Say whether each of these statements agrees with the excerpt on Neiwert and alt-America below, answering yes or no and quoting the words from the excerpt that decide it. 1. The number of explicitly anti-Muslim groups in the United States grew to over 100 nationwide. 2. Neiwert begins his story with the America Firsters of the 1930s. 3. More than half of the nearly 1,100 bias incidents referenced Trump, his campaign slogans, or his remarks about sexual assault.

TEXT EXCERPT =>
::::::::

Updating Neiwert, Michelle Chen reported in The Nation (March  24, 2017)  that the SPLC has found that the number of hate groups in the United States rose for a second year in a row in 2016 as the radical right was energized by the candidacy of Donald Trump. The number of explicitly anti-Muslim groups has nearly tripled since 2015 alone, to over 100 nationwide. There has also been a spike in reported incidents of “hate” violence, including harassment and physical assault, alongside rising anti-Muslim hostile behavior and bullying in schools. Of nearly 1,100 “bias incidents,” SPLC reports, “37 percent of them directly referenced either President-elect Trump, his campaign slogans, or his infamous remarks about sexual assault.”

Neiwert describes in detail the components of alt-America but does not analyze the sources of their motivation except to hint at shady character. He notes that some prominent figures have been jailed for felonies—one for raping his seven-year old daughter.

Neiwert probably knows about the precedents of alt-right activity, but he begins his story around 2001. He says nothing about the intolerance of whites to Indians, blacks, and Chinese; the crazy fanaticism in the Salem witch trials; the self-righteous ways of the Know-Nothings, or the anti-Semitic and pro-Fascist rhetoric of America Firsters in the 1930s. He points to cases involving the Christian Identity movement and some outliers of Mormonism, but he does not point to the elephant in the room: the us-versus-them attitudes of many Protestants and Catholics. The fringe movement Christian Identity elevates white supremacy and separatism to a Godly ideal—what Nicolle Nichols called the “ideological fuel that fires much of the activity of the racist far right.”

::::::::

PROVIDED MATERIAL =>
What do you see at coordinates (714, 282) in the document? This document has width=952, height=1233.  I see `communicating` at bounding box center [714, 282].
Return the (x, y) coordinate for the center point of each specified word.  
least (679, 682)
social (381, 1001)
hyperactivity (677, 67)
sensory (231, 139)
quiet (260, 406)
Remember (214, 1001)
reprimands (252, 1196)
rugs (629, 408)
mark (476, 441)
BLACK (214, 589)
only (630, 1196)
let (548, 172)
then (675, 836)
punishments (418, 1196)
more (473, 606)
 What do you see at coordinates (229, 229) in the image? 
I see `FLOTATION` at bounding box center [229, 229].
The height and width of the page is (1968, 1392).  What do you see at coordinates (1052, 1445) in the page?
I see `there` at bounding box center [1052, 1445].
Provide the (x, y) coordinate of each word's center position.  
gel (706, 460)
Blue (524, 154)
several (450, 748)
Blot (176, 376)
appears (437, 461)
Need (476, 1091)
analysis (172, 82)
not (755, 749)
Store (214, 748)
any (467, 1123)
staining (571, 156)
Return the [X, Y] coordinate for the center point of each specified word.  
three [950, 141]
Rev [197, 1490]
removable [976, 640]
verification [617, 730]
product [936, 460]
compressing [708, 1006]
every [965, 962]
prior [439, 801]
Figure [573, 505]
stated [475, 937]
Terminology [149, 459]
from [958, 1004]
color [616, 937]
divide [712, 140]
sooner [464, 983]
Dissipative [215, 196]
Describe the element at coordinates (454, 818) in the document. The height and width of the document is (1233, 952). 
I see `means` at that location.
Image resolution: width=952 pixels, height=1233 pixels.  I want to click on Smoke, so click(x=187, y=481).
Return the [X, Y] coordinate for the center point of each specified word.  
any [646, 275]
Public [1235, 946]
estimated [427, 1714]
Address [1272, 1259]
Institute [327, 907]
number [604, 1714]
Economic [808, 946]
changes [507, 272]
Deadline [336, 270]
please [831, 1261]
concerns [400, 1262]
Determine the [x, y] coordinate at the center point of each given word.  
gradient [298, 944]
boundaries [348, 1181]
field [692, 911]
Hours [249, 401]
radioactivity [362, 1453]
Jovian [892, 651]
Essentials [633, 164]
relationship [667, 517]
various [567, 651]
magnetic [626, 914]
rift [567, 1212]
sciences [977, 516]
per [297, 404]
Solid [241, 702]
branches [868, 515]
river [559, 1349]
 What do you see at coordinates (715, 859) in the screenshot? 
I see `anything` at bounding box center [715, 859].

::::::::

TASK ANSWER =>
1. Yes: "The number of explicitly anti-Muslim groups has nearly tripled since 2015 alone, to over 100 nationwide."
2. No: "he begins his story around 2001."
3. No: "37 percent of them directly referenced either President-elect Trump, his campaign slogans, or his infamous remarks about sexual assault."